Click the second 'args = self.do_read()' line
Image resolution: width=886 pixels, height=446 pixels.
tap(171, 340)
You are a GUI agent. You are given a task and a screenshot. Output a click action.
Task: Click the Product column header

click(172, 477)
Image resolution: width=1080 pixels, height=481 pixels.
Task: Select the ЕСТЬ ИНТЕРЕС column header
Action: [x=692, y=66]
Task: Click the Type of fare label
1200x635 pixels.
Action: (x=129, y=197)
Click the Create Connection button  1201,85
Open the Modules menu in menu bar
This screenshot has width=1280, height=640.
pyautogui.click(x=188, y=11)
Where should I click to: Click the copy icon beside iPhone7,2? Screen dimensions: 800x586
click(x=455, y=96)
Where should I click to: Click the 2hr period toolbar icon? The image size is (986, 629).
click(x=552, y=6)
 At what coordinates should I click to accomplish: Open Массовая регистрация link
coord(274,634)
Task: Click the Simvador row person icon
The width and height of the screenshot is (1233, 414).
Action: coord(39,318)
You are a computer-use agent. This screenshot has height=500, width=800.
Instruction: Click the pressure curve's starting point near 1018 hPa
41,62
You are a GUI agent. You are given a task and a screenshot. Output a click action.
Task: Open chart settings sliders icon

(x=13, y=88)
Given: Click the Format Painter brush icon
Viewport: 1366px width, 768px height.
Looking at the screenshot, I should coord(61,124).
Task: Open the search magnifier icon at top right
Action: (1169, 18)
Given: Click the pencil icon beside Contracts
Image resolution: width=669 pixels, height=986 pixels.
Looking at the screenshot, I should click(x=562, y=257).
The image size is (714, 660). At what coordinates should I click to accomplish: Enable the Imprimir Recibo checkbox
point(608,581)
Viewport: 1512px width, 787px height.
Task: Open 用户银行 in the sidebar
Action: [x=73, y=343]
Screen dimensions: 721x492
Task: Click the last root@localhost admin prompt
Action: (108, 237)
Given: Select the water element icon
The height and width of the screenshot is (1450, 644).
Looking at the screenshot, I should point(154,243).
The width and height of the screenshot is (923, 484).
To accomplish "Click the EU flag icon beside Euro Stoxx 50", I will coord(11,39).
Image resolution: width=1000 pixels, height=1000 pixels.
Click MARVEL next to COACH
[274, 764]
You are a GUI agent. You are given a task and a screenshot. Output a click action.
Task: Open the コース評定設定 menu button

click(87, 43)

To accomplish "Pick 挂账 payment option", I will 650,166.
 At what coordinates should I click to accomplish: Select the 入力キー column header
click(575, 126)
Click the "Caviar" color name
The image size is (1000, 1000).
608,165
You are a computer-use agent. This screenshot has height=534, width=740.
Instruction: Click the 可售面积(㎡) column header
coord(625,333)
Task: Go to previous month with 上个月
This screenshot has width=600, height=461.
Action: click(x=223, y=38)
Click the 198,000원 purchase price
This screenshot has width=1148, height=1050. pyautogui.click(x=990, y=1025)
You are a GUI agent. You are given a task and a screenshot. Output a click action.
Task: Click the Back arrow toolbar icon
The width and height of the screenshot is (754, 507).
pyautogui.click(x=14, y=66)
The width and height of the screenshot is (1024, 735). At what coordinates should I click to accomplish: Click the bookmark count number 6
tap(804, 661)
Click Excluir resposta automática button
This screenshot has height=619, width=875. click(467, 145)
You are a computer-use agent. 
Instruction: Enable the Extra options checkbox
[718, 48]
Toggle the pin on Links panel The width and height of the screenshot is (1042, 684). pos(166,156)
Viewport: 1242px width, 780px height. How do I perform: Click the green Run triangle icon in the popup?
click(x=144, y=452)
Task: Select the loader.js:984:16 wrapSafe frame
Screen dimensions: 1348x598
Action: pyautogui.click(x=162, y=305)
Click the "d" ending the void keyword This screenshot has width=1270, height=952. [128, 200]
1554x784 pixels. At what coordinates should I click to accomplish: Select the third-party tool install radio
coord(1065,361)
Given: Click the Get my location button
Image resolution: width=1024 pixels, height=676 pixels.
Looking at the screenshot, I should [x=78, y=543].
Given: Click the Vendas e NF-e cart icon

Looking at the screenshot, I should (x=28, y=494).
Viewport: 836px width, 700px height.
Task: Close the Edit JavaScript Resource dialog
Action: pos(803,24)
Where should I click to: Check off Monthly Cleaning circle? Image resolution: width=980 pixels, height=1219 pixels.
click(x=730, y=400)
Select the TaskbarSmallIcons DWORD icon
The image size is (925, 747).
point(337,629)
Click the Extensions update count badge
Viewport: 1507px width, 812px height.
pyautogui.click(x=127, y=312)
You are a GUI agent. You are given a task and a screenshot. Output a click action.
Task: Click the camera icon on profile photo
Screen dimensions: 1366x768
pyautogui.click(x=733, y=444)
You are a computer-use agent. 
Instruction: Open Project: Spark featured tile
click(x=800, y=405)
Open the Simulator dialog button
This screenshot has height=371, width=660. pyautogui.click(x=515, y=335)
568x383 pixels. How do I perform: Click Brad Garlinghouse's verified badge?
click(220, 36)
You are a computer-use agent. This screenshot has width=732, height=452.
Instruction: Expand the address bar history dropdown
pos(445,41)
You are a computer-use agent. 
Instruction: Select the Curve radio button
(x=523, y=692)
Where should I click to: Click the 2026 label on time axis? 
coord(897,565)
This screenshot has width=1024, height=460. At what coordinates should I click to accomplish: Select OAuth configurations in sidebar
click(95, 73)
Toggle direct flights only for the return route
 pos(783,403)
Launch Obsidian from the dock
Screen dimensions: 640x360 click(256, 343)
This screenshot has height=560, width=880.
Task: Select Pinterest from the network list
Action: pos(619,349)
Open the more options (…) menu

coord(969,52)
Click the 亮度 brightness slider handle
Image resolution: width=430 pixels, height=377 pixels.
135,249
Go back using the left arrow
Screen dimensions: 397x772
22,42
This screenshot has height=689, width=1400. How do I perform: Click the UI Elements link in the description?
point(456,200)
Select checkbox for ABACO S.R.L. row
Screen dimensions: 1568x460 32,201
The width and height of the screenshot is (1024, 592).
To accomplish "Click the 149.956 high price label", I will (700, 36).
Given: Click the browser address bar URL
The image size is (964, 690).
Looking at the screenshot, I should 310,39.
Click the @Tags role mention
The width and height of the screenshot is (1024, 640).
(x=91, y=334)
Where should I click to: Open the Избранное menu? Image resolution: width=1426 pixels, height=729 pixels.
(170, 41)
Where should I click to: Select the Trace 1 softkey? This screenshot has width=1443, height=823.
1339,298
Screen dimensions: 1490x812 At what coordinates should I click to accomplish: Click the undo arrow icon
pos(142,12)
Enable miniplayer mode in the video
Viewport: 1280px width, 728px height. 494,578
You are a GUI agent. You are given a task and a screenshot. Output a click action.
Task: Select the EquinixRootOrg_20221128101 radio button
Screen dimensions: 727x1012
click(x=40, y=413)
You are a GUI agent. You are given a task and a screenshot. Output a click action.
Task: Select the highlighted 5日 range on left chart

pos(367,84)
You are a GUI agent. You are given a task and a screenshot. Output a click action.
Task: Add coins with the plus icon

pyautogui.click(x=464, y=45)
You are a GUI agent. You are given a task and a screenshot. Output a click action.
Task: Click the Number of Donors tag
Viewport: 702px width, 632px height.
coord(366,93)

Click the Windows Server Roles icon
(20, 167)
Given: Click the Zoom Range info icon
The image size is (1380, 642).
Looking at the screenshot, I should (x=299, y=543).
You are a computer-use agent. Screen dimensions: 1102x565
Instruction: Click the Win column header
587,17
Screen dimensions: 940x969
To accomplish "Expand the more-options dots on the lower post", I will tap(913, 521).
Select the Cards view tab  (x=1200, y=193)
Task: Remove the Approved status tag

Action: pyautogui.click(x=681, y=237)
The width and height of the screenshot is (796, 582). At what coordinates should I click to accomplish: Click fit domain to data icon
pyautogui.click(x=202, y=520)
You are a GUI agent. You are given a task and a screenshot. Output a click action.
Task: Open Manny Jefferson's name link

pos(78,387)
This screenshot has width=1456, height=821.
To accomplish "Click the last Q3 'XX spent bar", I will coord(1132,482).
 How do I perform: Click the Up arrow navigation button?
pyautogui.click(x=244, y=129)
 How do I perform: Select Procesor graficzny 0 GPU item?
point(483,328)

Exercise prompt: Find the line with "The width and height of the screenshot is (1024, 592)." in the material above. Reproduce it and each line after it up to and including the line with "This screenshot has width=1456, height=821.".

Written answer:
The width and height of the screenshot is (1024, 592).
To accomplish "Click the 149.956 high price label", I will (700, 36).
Given: Click the browser address bar URL
The image size is (964, 690).
Looking at the screenshot, I should 310,39.
Click the @Tags role mention
The width and height of the screenshot is (1024, 640).
(x=91, y=334)
Where should I click to: Open the Избранное menu? Image resolution: width=1426 pixels, height=729 pixels.
(170, 41)
Where should I click to: Select the Trace 1 softkey? This screenshot has width=1443, height=823.
1339,298
Screen dimensions: 1490x812 At what coordinates should I click to accomplish: Click the undo arrow icon
pos(142,12)
Enable miniplayer mode in the video
Viewport: 1280px width, 728px height. 494,578
You are a GUI agent. You are given a task and a screenshot. Output a click action.
Task: Select the EquinixRootOrg_20221128101 radio button
Screen dimensions: 727x1012
click(x=40, y=413)
You are a GUI agent. You are given a task and a screenshot. Output a click action.
Task: Select the highlighted 5日 range on left chart

pos(367,84)
You are a GUI agent. You are given a task and a screenshot. Output a click action.
Task: Add coins with the plus icon

pyautogui.click(x=464, y=45)
You are a GUI agent. You are given a task and a screenshot. Output a click action.
Task: Click the Number of Donors tag
Viewport: 702px width, 632px height.
coord(366,93)

Click the Windows Server Roles icon
(20, 167)
Given: Click the Zoom Range info icon
The image size is (1380, 642).
Looking at the screenshot, I should (x=299, y=543).
You are a computer-use agent. Screen dimensions: 1102x565
Instruction: Click the Win column header
587,17
Screen dimensions: 940x969
To accomplish "Expand the more-options dots on the lower post", I will tap(913, 521).
Select the Cards view tab  (x=1200, y=193)
Task: Remove the Approved status tag

Action: pyautogui.click(x=681, y=237)
The width and height of the screenshot is (796, 582). At what coordinates should I click to accomplish: Click fit domain to data icon
pyautogui.click(x=202, y=520)
You are a GUI agent. You are given a task and a screenshot. Output a click action.
Task: Open Manny Jefferson's name link

pos(78,387)
This screenshot has width=1456, height=821.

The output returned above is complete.